Iniciou seus estudos em 1897 no Colégio São José de freiras católicas, situado à Rua da Glória. Aí foi alfabetizada. Posteriormente passou a estudar em escolas protestantes: na Escola Americana e em seguida no Mackenzie College onde, em 1906, recebeu o diploma de normalista.


Surge a Pintora

Nesse meio tempo faleceu Samuel Malfatti, esteio moral e financeiro da família. Sem recursos para o sustento dos filhos, Dona Betty Krug passa a dar aulas particulares de idiomas e também de desenho e pintura. Chegou a submeter-se à orientação do pintor Carlo de Servi para com mais segurança ensinar suas discípulas. Anita Malfatti acompanhava as aulas e nelas tomava parte. Foi portanto sua própria mãe quem lhe ensinou os rudimentos das artes plásticas.

"Eu tinha 13 anos, e sofria porque não sabia que rumo tomar na vida. Nada ainda me revelara o fundo da minha sensibilidade (...) Resolvi, então, me submeter a uma estranha experiência: sofrer a sensação absorvente da morte. Achava que uma forte emoção, que me aproximasse violentamente do perigo, me daria a decifração definitiva da minha personalidade. E veja o que fiz. Nossa casa ficava próxima da estação da Barra Funda. Um dia saí de casa, amarrei fortemente as minhas tranças de menina, deitei-me debaixo dos dormentes e esperei o trem passar por cima de mim. Foi uma coisa horrível, indescritível. O barulho ensurdecedor, a deslocação de ar, a temperatura asfixiante deram-me uma impressão de delírio e de loucura. E eu via cores, cores e cores riscando o espaço, cores que eu desejaria fixar para sempre na retina assombrada. Foi a revelação: voltei decidida a me dedicar à pintura."
(Anita Malfatti)

Anita Malfatti  -  "A Estudante"
Alemanha

Anita Malfatti pretendia estudar em Paris, mas sem a ajuda do pai, parecia impossível, tendo em vista que sua avó vivia entrevada numa cama e sua mãe passava o dia dando aulas de pintura e de idiomas.

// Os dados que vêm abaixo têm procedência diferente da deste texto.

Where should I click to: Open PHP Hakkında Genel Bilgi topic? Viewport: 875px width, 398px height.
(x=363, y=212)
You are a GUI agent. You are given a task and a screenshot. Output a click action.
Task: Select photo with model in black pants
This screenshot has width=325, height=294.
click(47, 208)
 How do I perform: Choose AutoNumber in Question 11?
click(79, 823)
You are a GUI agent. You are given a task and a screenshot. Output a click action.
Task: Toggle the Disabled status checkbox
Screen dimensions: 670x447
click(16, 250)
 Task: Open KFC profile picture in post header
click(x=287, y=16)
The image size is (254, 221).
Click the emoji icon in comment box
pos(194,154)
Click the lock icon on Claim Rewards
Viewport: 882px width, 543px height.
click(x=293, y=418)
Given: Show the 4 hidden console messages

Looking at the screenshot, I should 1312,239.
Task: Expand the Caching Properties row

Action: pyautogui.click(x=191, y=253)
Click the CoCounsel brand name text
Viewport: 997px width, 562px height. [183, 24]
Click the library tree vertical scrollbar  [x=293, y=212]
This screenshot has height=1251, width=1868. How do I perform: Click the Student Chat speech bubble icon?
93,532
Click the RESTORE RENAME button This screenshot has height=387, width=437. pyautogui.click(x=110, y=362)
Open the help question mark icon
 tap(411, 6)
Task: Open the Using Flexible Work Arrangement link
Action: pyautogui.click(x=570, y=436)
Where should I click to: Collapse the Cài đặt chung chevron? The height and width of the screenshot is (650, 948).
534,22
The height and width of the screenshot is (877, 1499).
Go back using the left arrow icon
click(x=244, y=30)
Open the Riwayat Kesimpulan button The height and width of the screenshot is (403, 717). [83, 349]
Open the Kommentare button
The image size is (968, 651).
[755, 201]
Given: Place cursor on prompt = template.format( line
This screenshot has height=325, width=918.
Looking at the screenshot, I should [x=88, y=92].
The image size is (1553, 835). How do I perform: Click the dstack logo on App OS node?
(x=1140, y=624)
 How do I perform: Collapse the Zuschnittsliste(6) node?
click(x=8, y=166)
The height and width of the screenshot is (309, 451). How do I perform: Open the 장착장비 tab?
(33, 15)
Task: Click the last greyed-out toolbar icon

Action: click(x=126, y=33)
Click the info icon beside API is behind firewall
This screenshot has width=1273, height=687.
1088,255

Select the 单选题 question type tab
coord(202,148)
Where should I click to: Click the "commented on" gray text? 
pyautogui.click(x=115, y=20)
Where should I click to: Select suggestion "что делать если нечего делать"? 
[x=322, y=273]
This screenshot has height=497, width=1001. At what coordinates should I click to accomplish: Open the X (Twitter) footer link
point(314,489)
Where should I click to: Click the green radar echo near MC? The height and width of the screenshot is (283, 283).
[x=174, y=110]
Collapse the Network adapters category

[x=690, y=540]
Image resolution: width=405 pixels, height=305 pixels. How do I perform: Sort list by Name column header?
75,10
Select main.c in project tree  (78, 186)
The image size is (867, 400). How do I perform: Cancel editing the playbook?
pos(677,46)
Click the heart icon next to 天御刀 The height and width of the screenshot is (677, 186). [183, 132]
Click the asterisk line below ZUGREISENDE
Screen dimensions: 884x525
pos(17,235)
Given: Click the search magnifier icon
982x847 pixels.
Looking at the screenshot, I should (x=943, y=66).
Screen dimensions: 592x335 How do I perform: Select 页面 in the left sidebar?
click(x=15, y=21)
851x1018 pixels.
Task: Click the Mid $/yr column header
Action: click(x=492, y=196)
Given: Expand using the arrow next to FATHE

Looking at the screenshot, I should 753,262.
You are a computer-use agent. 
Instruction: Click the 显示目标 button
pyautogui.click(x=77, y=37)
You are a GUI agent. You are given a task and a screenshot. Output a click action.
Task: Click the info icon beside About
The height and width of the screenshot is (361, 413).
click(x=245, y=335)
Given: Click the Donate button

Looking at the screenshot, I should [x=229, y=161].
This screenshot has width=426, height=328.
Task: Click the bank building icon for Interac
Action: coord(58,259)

Anita Malfatti tinha umas amigas, as irmãs Shalders, que iam viajar à Europa para estudar música. Assim surgiu a ideia de acompanhá-las à Alemanha e seu tio e padrinho, o engenheiro Jorge Krug, aceitou financiar a viagem.

Anita Malfatti e as Shalders chegaram em Berlim em 1910, ano marcante na história da Arte Moderna Alemã.

"Os acontecimentos precipitavam-se tão depressa, que eu me lembro de ter vivido como dentro de um sonho. Nada do que acontecia se assemelhava com o que havia acontecido no Brasil."

"Comprei incontinente uma porção de tintas, e a festa começou."
(Anita Malfatti)

Berlim era então o grande centro musical da Europa. O grupo Die Brucke fazia diversas exposições expressionistas e foi na Alemanha que Anita Malfatti travou contato com a vanguarda europeia. Acompanhando suas amigas às aulas no centro musical, acabou recebendo a sugestão para estudar no ateliê do artista Fritz Burger.

Fritz Burger era um retratista que dominava a técnica impressionista. Foi o primeiro mestre de Anita Malfatti. Ao mesmo tempo, ela prestou os exames para ingressar na Real Academia de Belas Artes o que efetivamente aconteceu no início do ano letivo.

Durante as férias de verão, Anita Malfatti e as amigas foram às montanhas de Harz, em Treseburg, região frequentada por pintores. Continuando sua viagem, visitou a 4° Sonderbund, uma exposição que aconteceu em Colônia na Alemanha, na qual conheceu trabalhos de pintores modernos, incluindo-se o até hoje tão admirado Van Gogh.

Teve aulas também com Lovis Corinth nome bem mais conhecido do que seu primeiro mestre. Lovis Corinth, um tipo bem germânico, não tinha a menor paciência com seus alunos. Mas com Anita Malfatti era diferente. Talvez porque se identificasse com ela. Alguns anos antes sofrera um AVC que, como sequela, tal como a aluna, lhe deixara alguma dificuldade motora na mão direita.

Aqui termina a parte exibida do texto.